Et au fond des choses, il en est resté de même jusqu’à notre époque. Qui ne reconnaît aujourd’hui la valeur des contes d’enfants dans le processus de construction du tout petit ? En filigrane, à chaque fois que nous nous rendons attentif à une histoire, dans un livre, au cinéma ou dans la bouche d’un conteur, c’est parce qu’elle est une métaphore d’une question personnelle dont elle nous donne une clef. La difficulté que rencontre le personnage principal et la façon dont il la résout nous donnent de précieux indices sur nos propres problématiques, notre inconscient établissant à notre insu de puissantes correspondances et nous soufflant des éléments de solution extraits du processus présenté dans l’histoire.

Un scénario, c’est donc un processus. Et ici encore l’ennéagramme peut nous être d’une grande utilité, sous sa facette d’ennéagramme des processus (voir l’article sur le sujet). Tout scénario peut en effet s’envisager comme un cas particulier d’un modèle générique que nous pouvons poser sur l’ennéagramme suivant, inspiré de A.G.E Blake (The intelligent enneagram, Shamballa) :

Au départ, il y a un contexte donné, “la vie de tous les jours” (point 9).
Dans ce contexte, on a des “personnages clefs”,qui vivent leur vie habituelle dans ce contexte  (point 1).
Mais quelque chose ne va pas, les personnages ne collent pas à leur train-train, il existe une “tension”, sans laquelle l’histoire s’arrêterait là (point 2).
Un moment donné, quelque chose se passe qui va “changer les conditions” dans lesquelles un certain équilibre pouvait se maintenir, malgré la tension (point 3).
La nouvelle donne entraîne des situations de plus en plus difficiles.
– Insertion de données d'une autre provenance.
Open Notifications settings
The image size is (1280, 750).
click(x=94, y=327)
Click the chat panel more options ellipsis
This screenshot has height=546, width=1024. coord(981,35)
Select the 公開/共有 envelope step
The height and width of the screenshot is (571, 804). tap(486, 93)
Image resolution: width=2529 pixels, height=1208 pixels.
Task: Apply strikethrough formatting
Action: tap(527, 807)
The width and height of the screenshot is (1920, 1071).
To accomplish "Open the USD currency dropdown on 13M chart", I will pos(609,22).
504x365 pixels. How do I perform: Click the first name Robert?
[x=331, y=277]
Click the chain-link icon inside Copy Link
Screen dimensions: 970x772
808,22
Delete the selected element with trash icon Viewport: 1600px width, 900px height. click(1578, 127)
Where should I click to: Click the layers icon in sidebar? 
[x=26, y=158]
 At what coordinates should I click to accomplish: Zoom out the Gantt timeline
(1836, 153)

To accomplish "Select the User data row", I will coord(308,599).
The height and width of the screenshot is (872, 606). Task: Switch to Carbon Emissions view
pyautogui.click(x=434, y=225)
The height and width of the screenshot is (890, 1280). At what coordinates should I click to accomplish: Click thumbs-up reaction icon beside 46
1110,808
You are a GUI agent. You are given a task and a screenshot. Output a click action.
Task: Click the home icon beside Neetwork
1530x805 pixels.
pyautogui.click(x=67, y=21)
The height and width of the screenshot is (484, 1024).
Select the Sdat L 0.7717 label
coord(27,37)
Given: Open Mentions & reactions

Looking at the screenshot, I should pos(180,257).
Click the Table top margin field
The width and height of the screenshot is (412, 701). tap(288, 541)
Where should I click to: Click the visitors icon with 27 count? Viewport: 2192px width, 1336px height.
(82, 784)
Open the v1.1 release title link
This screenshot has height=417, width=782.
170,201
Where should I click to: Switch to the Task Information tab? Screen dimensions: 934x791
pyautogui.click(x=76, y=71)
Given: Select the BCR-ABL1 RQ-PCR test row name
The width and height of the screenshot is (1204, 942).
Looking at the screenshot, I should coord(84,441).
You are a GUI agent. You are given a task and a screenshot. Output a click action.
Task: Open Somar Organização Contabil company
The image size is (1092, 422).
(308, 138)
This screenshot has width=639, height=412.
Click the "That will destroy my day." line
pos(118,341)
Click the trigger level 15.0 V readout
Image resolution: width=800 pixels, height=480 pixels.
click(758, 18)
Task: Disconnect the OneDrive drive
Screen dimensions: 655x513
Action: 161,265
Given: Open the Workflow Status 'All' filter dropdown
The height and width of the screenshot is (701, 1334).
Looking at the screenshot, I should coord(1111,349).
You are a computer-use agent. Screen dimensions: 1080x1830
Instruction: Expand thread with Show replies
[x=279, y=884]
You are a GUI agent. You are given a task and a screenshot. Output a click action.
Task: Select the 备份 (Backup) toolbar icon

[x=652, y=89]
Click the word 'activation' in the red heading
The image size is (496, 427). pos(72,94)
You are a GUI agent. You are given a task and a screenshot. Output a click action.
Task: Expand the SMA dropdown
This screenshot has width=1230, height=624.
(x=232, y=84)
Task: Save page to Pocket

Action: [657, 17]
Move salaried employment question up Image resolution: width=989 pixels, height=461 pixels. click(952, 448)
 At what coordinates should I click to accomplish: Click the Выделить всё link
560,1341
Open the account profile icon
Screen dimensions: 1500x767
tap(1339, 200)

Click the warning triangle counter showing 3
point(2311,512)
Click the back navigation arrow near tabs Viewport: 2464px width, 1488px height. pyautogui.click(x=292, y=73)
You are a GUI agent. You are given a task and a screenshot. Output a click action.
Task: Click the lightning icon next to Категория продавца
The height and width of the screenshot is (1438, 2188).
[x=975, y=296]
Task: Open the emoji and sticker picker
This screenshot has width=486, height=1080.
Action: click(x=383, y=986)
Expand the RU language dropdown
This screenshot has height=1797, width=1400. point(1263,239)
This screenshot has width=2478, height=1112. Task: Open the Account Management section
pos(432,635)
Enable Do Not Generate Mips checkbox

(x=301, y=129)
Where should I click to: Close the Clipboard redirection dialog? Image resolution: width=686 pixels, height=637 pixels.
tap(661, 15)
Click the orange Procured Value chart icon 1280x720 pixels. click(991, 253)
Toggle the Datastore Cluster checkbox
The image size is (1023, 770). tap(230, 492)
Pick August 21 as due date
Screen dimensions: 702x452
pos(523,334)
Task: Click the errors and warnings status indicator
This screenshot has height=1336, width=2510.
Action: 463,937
De simple tension, on est à présent passé à des “frictions” qui sont invivables et vont imposer un cheminement vers le point 5 pour trouver un nouvel équilibre (point 4).
Ce cheminement connduit plus ou moins facilement selon le cas vers un “point d’orgue” : une transition critique suite à laquelle les personnages accèdent à une nouvelle vérité, insaisissable auparavant (point 5).
Rien ne pourra plus être comme avant, il faut alors renoncer à se raccrocher au passé et faire évoluer le contexte (point 6).
Emerge donc une nouvelle compréhension sur la base de laquelle la situation peut “évoluer vers un nouvel état” (point 7).
La conclusion de l’histoire permet alors de dégager la vue d’ensemble du processus dramatique, faisant émerger une “compréhension d’ensemble” (point 8).

Ces étapes sont liées entre elles au-delà de la causalité temporelle par les flèches internes de l’ennéagramme. En effet :

  • (1)-(4) : Les personnalités des personnages clefs vont définir la teneur des frictions.
  • (4)-(2) : Par causalité inverse, la tension dans la vie ordinaire doit préfigurer les futures frictions.
  • (2)-(8) : La conclusion prend valeur initiatique de solution face à une tension donnée de la vie quotidienne.
  • (8)-(5) : C’est la compréhension finale qu’on veut véhiculer qui va fixer la teneur des événements au point d’orgue.
  • (5)-(7) : Le point d’orgue implique directement le nouveau contexte qui en découle.
  • (7)-(1) : Le nouveau contexte réclame des personnages capables de vivre cette transition.

Comme on peut le constater, la modélisation obtenue permet d’inscrire un scénario dans une trame qui lui garantira son efficacité, tout en laissant une grande liberté de manœuvre.